» WHAT TO PRODUCE:
Continue the passage on mathematics teachers' creative actions in programming-based mathematical activities from the point where it stops.

» TEXT PROVIDED:
— Start —

What creative actions do mathematics teachers exhibit during programming-based mathematical activities?

How might creative actions serve as objects-to-think-with to engender new possibilities for mathematics teachers to do mathematics in a programming context?

2 Theoretical background

In this section, we first review the literature around creativity and introduce the framework of creative mathematical action (Riling, 2020 ). We then describe the theory of constructionism, which underpins the design of this study, and discuss our conceptualization of Scratch as an “object-to-think-with” during programming-based mathematical activities under the framework of creative mathematical action.

— End —

» DATA LINES:
— Start —

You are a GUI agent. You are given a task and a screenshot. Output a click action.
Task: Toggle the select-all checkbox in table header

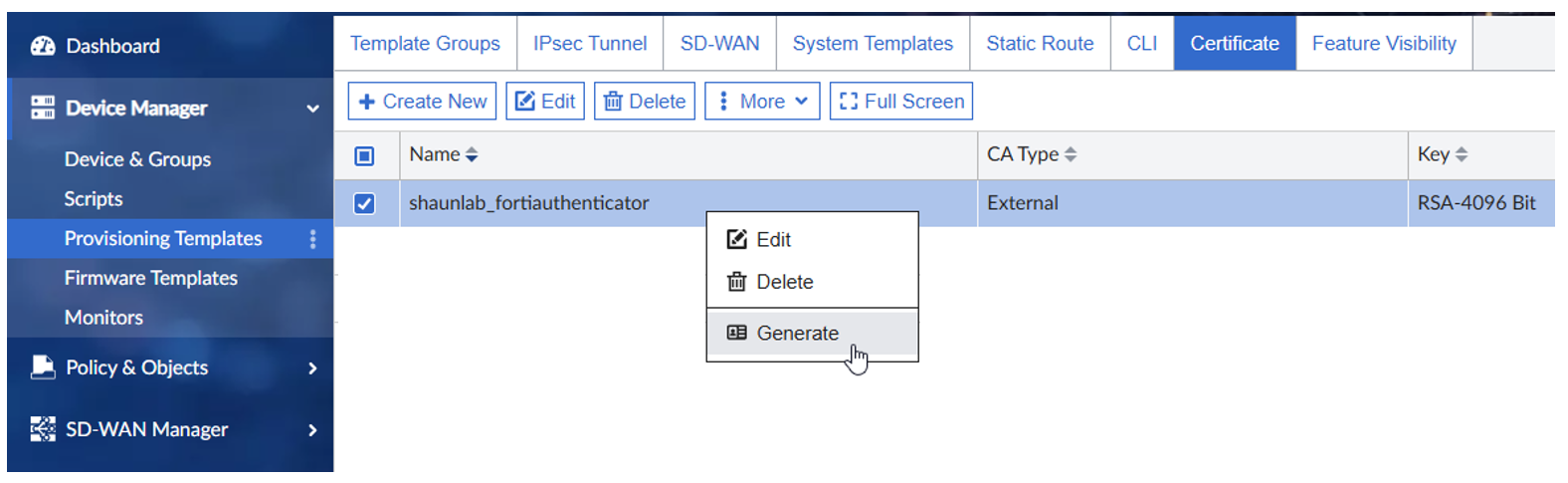pyautogui.click(x=364, y=155)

— End —

» SOLVED EXERCISE:
2.1 Creativity and creative mathematical action

Creativity, defined as the generation of novel and useful ideas or products (Amabile, 1996 ), has received widespread attention in K-12 education. Research about creativity in mathematics education often deals with the construct of “mathematical creativity”, though its notion in empirical studies is diverse. Joklitschke et al. ( 2022 ) conducted a systematic review and identified five predominant notions of creativity in mathematics education research. That is, creativity is defined as (1) flexibility, fluency, and/or other characteristics; (2) divergent thinking; (3) a sequence of stages; (4) creative mathematical reasoning; and (5) person-, product-, process-, and/or behavior-based notion. In addition, creativity can be also grouped into dimensions of creativity-as-talent, creativity-as-product, and creativity-as-process. Creativity-as-talent focuses on personal characteristics, such as the relationship between students’ creativity and mathematical abilities (Kattou et al., 2013 ), while creativity-as-product examines the novelty and usefulness of students’ artefacts as learning outcomes (Weng et al., 2022b ). As for creativity-as-process, attention is paid to personal creativity that occurs during the learning process, which relates to what Beghetto and Kaufman ( 2007 ) term mini-c creativity—“the novel and personally meaningful interpretation of experiences, actions, and events” (p.73). Other scholars also highlight the cognitive aspect of creativity-as-process, or the process of creative thinking (Schoevers et al., 2019 ) during learning activities.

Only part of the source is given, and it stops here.